Materials provided:
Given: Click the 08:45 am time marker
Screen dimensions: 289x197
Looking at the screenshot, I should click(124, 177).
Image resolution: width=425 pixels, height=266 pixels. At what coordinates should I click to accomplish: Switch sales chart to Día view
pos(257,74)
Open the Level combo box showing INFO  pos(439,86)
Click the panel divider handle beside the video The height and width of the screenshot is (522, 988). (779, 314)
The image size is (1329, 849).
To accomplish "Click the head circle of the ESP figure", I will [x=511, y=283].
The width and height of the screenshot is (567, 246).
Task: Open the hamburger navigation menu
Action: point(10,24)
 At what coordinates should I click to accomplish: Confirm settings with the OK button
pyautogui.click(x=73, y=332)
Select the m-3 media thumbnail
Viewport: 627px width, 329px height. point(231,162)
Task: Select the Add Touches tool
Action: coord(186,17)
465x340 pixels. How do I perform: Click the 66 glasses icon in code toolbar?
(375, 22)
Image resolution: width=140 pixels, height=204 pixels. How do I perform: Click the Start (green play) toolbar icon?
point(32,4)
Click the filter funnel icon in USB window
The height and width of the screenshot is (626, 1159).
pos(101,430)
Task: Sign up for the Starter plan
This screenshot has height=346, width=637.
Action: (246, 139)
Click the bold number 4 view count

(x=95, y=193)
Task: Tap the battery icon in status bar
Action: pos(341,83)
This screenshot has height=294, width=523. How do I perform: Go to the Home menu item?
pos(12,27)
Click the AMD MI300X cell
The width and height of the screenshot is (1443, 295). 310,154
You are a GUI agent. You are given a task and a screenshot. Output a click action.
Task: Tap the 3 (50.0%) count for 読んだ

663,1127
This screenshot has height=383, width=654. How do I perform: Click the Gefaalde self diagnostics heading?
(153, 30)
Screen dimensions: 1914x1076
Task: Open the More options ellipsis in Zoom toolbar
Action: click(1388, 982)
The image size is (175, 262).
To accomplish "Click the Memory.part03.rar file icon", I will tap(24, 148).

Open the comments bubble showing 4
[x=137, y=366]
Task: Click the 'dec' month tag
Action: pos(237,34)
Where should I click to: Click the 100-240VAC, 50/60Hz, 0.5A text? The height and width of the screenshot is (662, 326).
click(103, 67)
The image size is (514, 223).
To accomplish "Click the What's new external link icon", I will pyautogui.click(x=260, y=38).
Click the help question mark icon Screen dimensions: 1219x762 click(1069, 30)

Try it:
Include the first line of the listing, the line with "The image size is (1329, 849).", and every line between them, each repeated exactly, and output only those.

Answer space:
Given: Click the 08:45 am time marker
Screen dimensions: 289x197
Looking at the screenshot, I should click(124, 177).
Image resolution: width=425 pixels, height=266 pixels. At what coordinates should I click to accomplish: Switch sales chart to Día view
pos(257,74)
Open the Level combo box showing INFO  pos(439,86)
Click the panel divider handle beside the video The height and width of the screenshot is (522, 988). (779, 314)
The image size is (1329, 849).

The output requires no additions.